Task:
In the material below, find each line with the word "computer" and copy it.

Data for this exercise:
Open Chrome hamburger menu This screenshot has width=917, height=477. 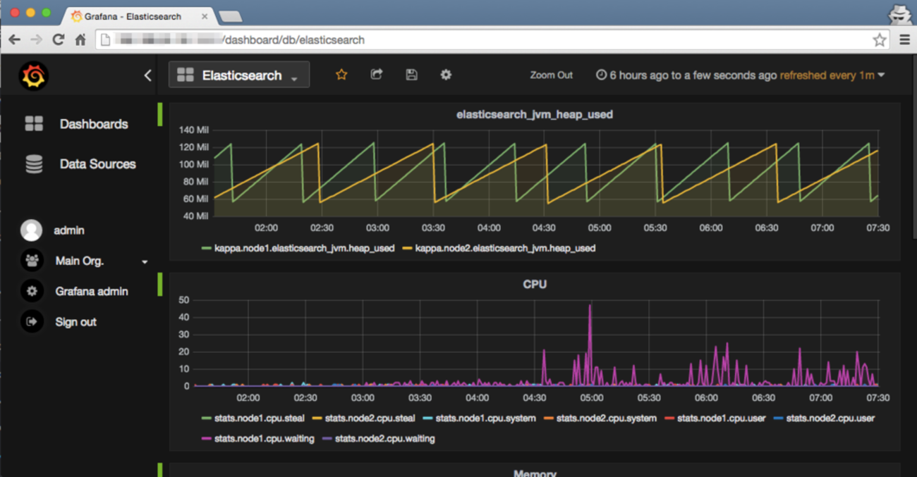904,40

---

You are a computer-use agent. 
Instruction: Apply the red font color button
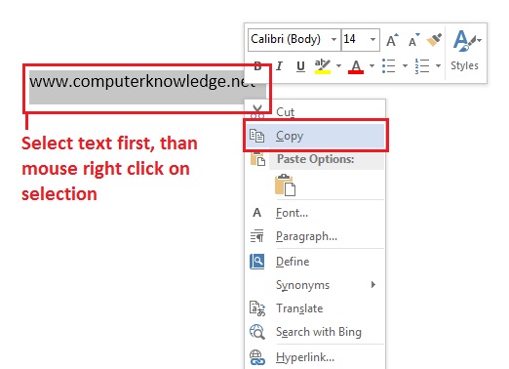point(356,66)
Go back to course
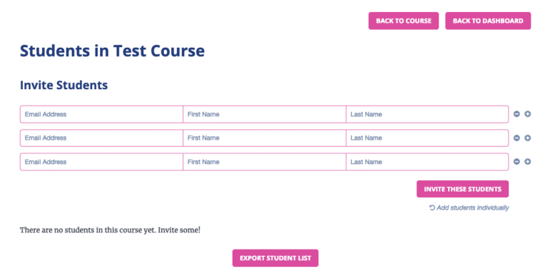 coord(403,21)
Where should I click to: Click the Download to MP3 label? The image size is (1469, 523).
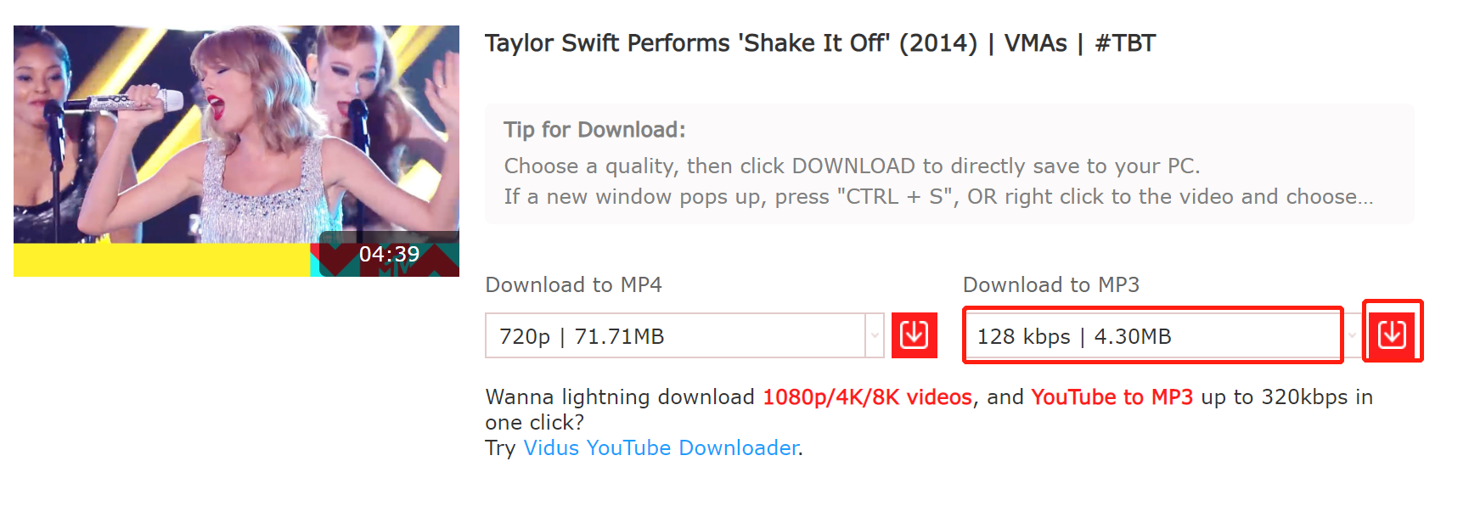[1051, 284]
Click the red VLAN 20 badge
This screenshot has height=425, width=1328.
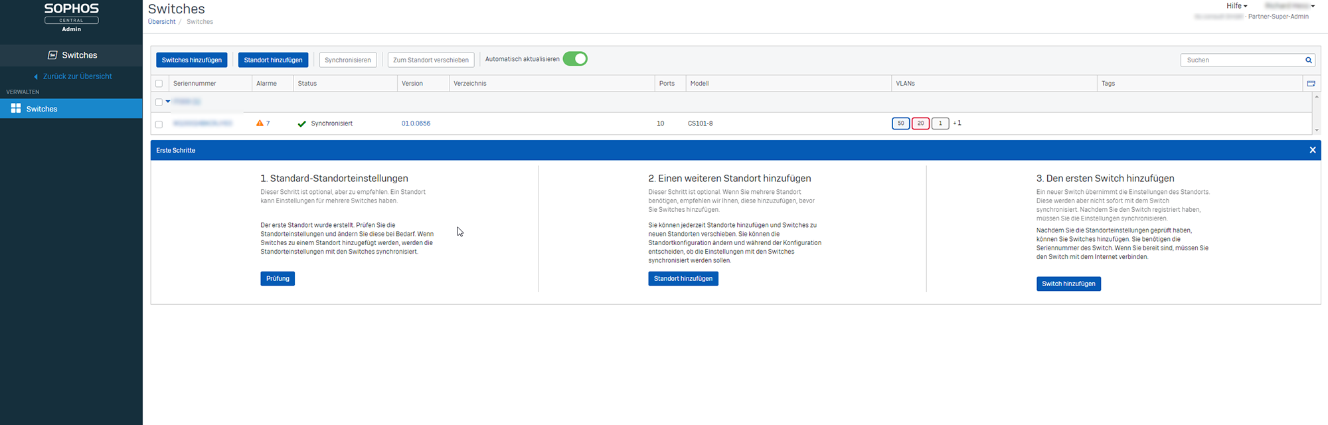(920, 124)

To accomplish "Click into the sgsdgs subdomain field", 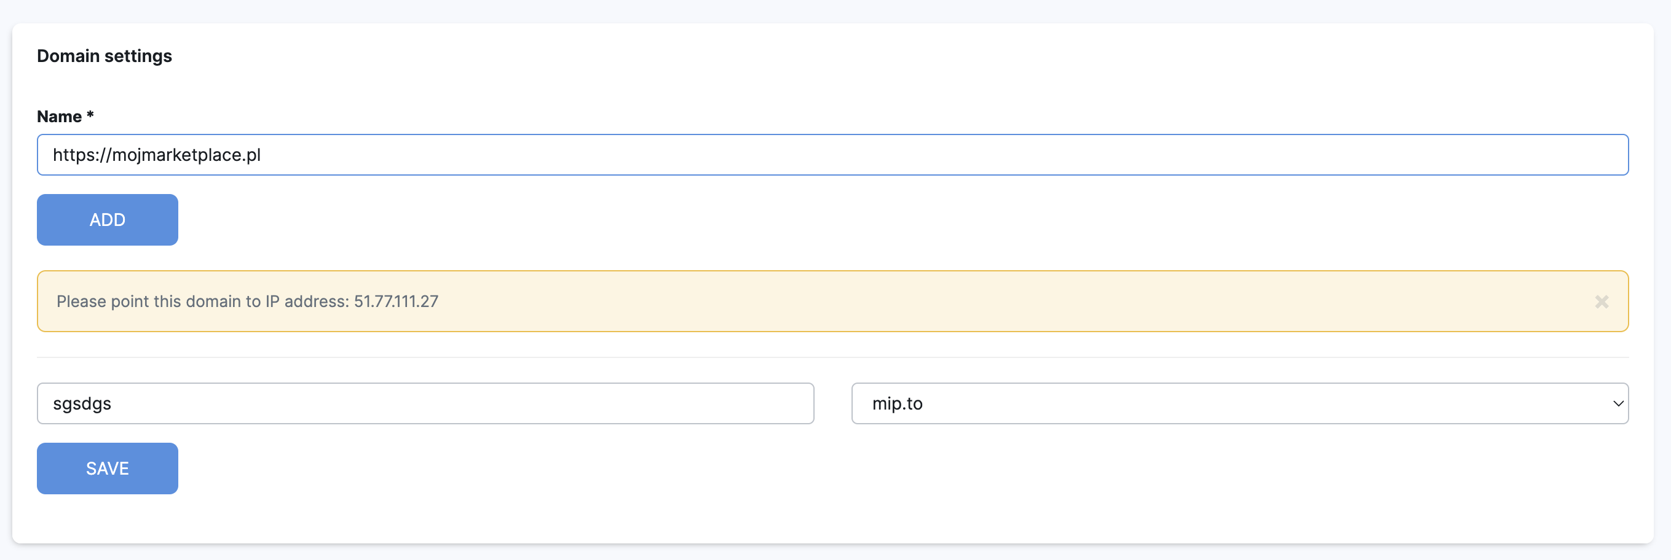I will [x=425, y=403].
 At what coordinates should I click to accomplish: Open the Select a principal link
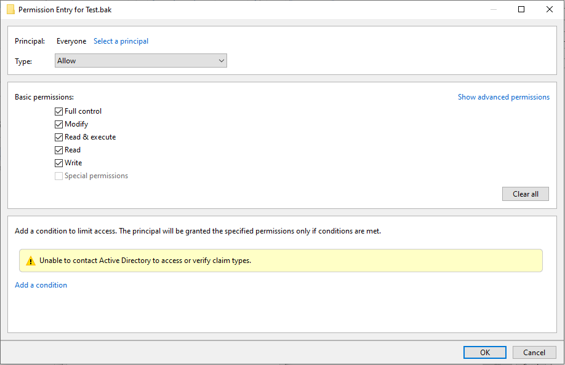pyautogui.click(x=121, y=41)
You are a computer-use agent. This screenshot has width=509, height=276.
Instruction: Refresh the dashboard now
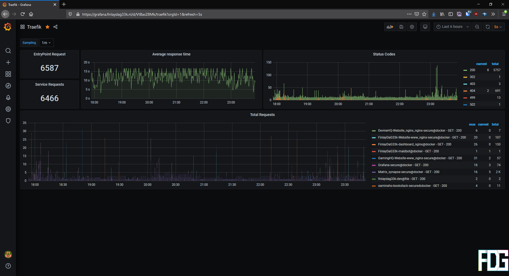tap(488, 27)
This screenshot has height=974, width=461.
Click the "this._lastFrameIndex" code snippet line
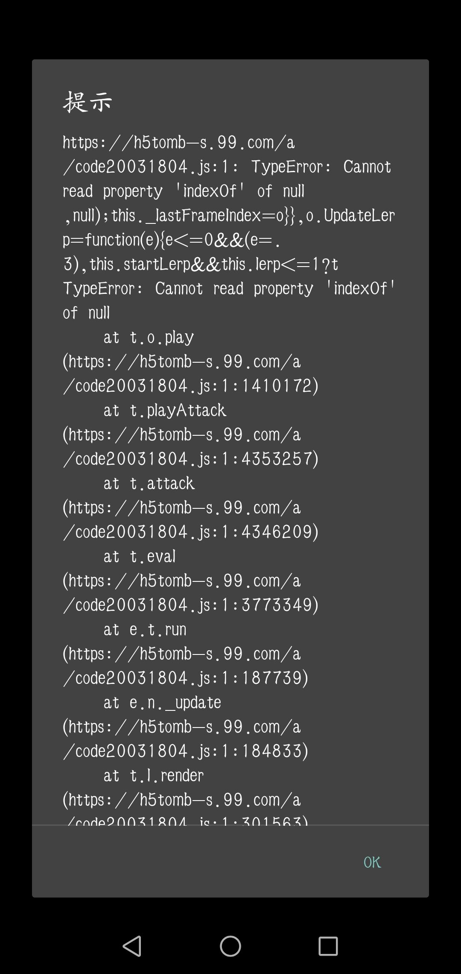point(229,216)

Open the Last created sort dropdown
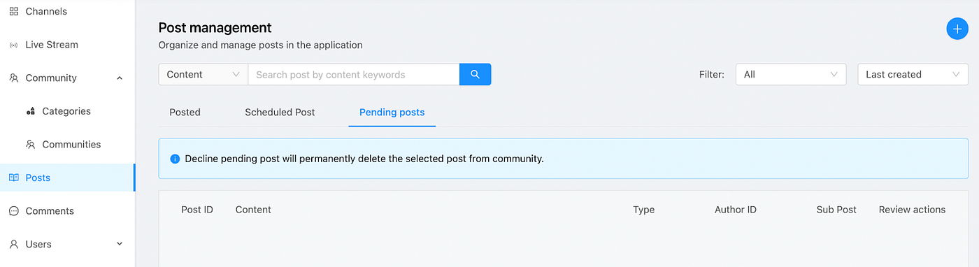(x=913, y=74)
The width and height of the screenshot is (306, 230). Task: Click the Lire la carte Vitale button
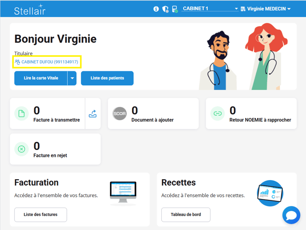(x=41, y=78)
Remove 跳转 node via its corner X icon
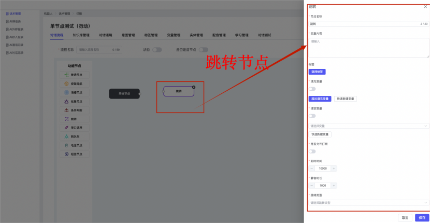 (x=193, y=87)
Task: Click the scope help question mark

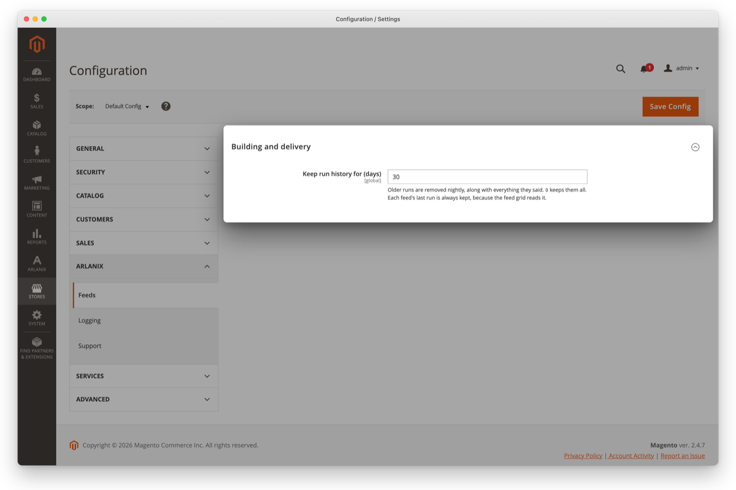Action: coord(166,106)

--

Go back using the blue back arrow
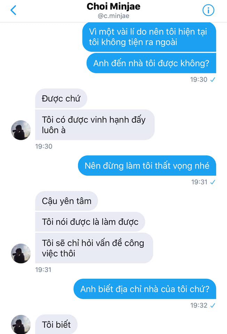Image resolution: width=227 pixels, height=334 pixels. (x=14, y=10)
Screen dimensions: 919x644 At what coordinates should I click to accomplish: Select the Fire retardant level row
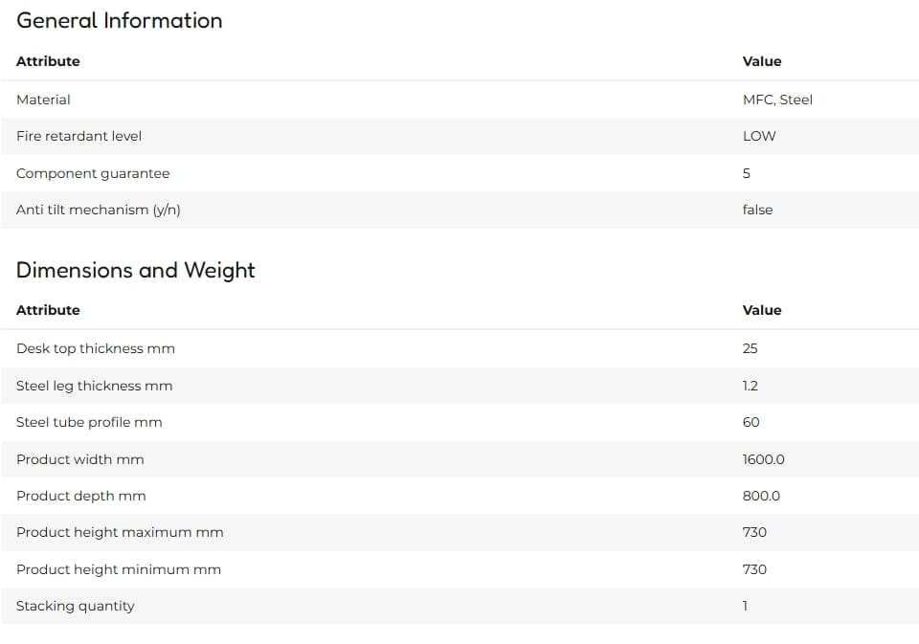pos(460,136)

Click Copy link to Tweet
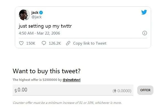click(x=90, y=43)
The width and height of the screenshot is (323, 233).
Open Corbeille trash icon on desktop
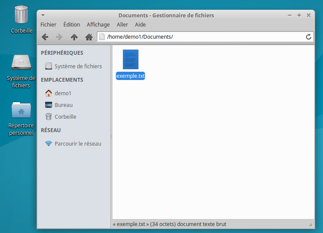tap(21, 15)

Response for this exercise:
You are a computer-use agent. 
You are a computer-use agent. This screenshot has width=509, height=276.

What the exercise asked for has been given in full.